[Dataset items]
· · ·

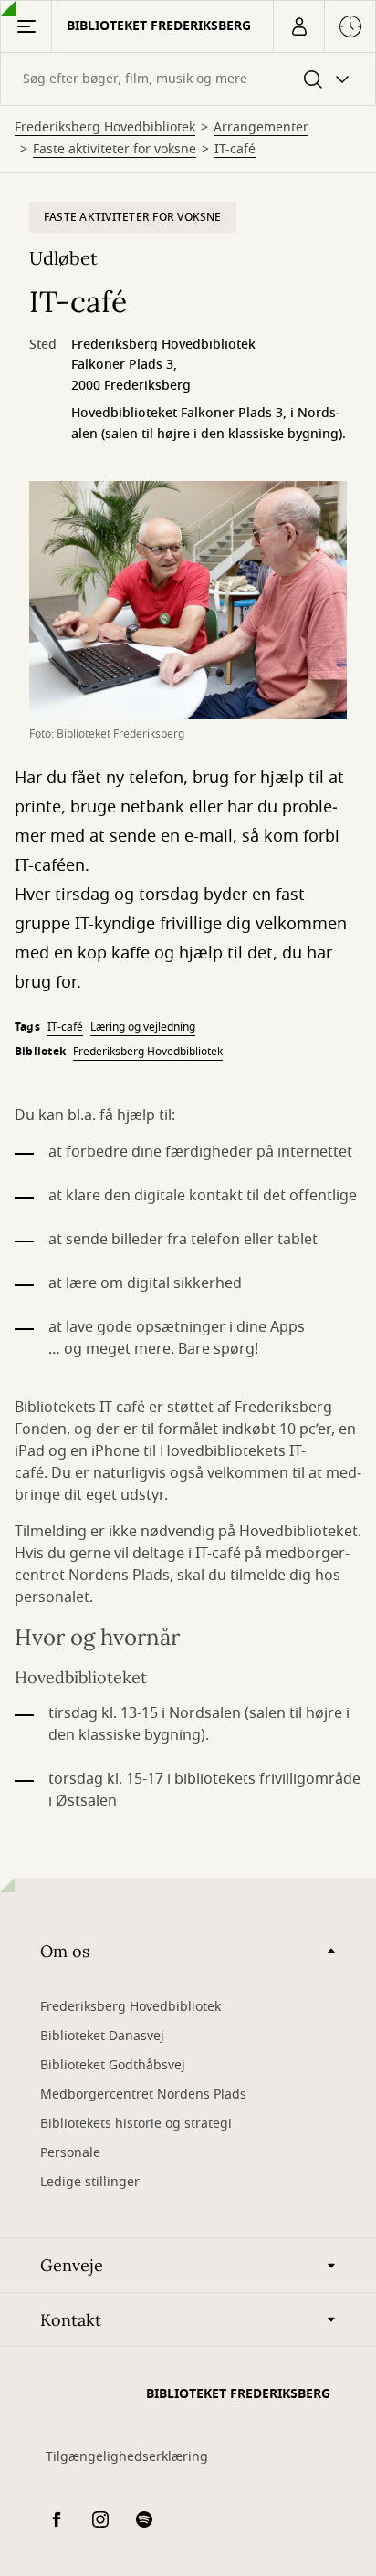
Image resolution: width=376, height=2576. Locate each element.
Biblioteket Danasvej (102, 2036)
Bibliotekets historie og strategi (136, 2123)
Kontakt (70, 2319)
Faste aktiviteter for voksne (114, 149)
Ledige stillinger (90, 2182)
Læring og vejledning (142, 1027)
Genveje (71, 2265)
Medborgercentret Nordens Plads (143, 2094)
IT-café (235, 149)
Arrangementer (261, 127)
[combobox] (188, 79)
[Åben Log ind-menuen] (298, 26)
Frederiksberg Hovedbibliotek (105, 127)
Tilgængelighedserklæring (127, 2456)
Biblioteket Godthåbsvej (112, 2065)
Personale (70, 2152)
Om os (64, 1951)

· · ·

■ WORK TO COMPLETE ■
The lines from the one holding "Medborgercentret Nordens Plads (143, 2094)" to the final line of the entries, both included, are what should be output, exactly and alone.

■ EXERCISE SOLUTION ■
Medborgercentret Nordens Plads (143, 2094)
IT-café (235, 149)
Arrangementer (261, 127)
[combobox] (188, 79)
[Åben Log ind-menuen] (298, 26)
Frederiksberg Hovedbibliotek (105, 127)
Tilgængelighedserklæring (127, 2456)
Biblioteket Godthåbsvej (112, 2065)
Personale (70, 2152)
Om os (64, 1951)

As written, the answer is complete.